Investigation of association of the IL12B and IL23R genes with psoriatic arthritis

Abstract

Objective: Recent reports have confirmed association of single-nucleotide polymorphisms (SNPs) mapping to the interleukin-23 receptor (IL-23R) and IL-12beta genes with psoriasis susceptibility. The aim of this study was to determine whether these variants are also associated with susceptibility to psoriatic arthritis (PsA).

Methods: Two IL23R SNPs (rs7530511 and rs11209026) and 2 IL12B SNPs (rs3212227 and rs6887695) were genotyped in DNA samples from 520 white patients with PsA and 2,260 control subjects, all of whom resided in the UK. For SNP rs3212227, data on a larger group of controls (n = 4,681) were publicly available; this information was used in the analysis. Genotype counts were compared between patients with PsA and population controls, using the trend test.

Results: A haplotype comprising carriage of the common variants of both IL23R SNPs was associated with PsA susceptibility (adjusted P = 0.013 [1,000 permutations]). Both IL12B SNPs were independently associated with PsA susceptibility, and this association was strongest under a dominant model, with homozygosity for the common allele being more frequent in patients with PsA than in control subjects: for rs3212227, the odds ratio (OR) for carriage of AA versus other genotypes was 1.43 (95% confidence interval [95% CI] 1.17-1.76); for rs6887695, the OR for carriage of GG versus other genotypes was 1.43 (95% CI 1.18-1.74).
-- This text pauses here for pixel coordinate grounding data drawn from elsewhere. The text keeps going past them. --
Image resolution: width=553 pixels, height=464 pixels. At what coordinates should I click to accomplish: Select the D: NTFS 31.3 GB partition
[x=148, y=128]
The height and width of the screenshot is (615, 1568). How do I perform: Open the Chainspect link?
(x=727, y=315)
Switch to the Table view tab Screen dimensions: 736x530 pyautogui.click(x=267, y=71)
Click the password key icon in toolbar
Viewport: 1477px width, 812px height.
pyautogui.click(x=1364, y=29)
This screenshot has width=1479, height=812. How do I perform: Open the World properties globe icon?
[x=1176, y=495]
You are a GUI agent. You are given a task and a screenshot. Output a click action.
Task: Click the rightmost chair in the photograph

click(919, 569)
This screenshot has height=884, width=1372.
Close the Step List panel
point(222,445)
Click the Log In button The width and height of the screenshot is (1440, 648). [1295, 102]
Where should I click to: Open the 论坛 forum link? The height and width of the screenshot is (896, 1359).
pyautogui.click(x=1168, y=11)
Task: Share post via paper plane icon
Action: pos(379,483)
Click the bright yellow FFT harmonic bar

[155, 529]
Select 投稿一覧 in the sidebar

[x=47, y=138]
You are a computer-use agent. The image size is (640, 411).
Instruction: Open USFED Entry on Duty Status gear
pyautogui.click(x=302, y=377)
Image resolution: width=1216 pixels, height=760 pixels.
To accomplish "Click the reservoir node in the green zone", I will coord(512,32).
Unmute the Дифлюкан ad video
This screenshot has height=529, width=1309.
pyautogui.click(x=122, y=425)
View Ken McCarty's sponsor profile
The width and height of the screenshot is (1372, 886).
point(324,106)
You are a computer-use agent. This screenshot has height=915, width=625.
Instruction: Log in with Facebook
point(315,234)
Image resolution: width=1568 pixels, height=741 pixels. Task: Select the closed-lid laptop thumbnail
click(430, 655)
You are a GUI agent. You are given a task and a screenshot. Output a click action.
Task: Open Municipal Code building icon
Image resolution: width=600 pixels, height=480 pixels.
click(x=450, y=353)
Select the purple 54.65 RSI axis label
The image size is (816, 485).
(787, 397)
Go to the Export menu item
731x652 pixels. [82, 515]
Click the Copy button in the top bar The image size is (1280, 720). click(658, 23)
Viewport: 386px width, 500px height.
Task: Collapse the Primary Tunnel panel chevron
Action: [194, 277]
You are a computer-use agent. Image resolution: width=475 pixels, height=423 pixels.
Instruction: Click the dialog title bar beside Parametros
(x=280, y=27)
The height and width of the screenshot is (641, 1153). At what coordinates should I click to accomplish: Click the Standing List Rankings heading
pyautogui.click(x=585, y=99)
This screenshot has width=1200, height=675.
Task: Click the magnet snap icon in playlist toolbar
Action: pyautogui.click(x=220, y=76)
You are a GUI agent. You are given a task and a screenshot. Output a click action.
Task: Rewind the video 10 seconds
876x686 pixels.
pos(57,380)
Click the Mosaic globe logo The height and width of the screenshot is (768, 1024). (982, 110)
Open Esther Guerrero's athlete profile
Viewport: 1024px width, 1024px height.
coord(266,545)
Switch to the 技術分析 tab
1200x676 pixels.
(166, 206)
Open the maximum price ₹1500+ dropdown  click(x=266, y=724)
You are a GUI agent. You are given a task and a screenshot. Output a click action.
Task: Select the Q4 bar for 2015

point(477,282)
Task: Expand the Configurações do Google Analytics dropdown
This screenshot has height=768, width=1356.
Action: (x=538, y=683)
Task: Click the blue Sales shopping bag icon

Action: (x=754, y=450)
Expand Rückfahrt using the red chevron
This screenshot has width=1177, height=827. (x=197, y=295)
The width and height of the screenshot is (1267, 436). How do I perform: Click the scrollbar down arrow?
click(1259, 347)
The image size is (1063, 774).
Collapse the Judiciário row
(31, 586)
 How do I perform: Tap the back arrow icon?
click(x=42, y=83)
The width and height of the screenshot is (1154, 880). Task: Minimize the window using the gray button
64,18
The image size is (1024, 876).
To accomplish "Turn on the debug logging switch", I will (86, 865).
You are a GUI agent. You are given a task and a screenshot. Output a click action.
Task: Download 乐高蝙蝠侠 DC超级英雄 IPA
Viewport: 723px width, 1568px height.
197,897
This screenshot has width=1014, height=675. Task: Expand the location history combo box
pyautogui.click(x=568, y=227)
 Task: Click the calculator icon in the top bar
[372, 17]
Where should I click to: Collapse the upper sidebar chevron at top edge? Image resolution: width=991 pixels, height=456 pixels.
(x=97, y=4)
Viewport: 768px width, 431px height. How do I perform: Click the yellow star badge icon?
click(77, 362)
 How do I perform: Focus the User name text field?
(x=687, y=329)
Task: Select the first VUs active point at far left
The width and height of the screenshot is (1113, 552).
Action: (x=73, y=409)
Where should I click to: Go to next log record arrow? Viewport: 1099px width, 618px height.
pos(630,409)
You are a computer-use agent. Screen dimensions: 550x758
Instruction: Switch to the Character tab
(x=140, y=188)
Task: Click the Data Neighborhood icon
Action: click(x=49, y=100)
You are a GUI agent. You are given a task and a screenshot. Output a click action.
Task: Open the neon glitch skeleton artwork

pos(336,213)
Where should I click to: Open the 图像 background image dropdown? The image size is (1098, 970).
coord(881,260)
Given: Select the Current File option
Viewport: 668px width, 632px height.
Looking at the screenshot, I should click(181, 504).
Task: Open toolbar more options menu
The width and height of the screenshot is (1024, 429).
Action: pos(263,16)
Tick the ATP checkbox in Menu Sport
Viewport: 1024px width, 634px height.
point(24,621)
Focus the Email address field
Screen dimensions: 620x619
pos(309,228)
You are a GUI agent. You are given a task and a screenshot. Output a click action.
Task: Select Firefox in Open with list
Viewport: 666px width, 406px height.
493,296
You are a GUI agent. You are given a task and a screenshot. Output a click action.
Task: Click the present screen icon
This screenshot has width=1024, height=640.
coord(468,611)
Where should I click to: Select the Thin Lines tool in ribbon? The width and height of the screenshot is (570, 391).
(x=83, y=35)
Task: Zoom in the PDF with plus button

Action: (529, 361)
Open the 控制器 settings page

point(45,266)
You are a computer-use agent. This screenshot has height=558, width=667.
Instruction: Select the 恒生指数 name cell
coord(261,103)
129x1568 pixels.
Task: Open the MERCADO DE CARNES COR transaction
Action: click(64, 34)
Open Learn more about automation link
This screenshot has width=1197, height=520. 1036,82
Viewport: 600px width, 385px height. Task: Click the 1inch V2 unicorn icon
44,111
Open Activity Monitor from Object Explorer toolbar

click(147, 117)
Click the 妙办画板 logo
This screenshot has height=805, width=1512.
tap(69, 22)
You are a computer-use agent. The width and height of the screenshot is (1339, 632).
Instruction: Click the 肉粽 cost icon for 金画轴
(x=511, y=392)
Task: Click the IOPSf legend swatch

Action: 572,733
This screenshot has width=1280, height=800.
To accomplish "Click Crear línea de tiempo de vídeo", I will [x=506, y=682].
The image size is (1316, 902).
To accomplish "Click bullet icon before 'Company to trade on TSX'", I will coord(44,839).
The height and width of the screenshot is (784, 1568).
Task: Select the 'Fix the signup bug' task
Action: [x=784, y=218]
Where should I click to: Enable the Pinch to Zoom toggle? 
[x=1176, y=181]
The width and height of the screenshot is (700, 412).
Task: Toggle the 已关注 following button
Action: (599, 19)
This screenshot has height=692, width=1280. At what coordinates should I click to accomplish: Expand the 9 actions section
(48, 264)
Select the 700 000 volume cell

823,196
Conclusion: Variation within IL23R and IL12B is associated with susceptibility to both psoriasis and PsA. The effect sizes observed in patients with PsA appear to be smaller than those previously reported in patients with psoriasis, suggesting that both loci are primarily associated with psoriasis susceptibility. However, this does support the idea that the genetic etiology of the psoriasis present in patients with PsA has susceptibility loci in common with those observed in patients with uncomplicated psoriasis.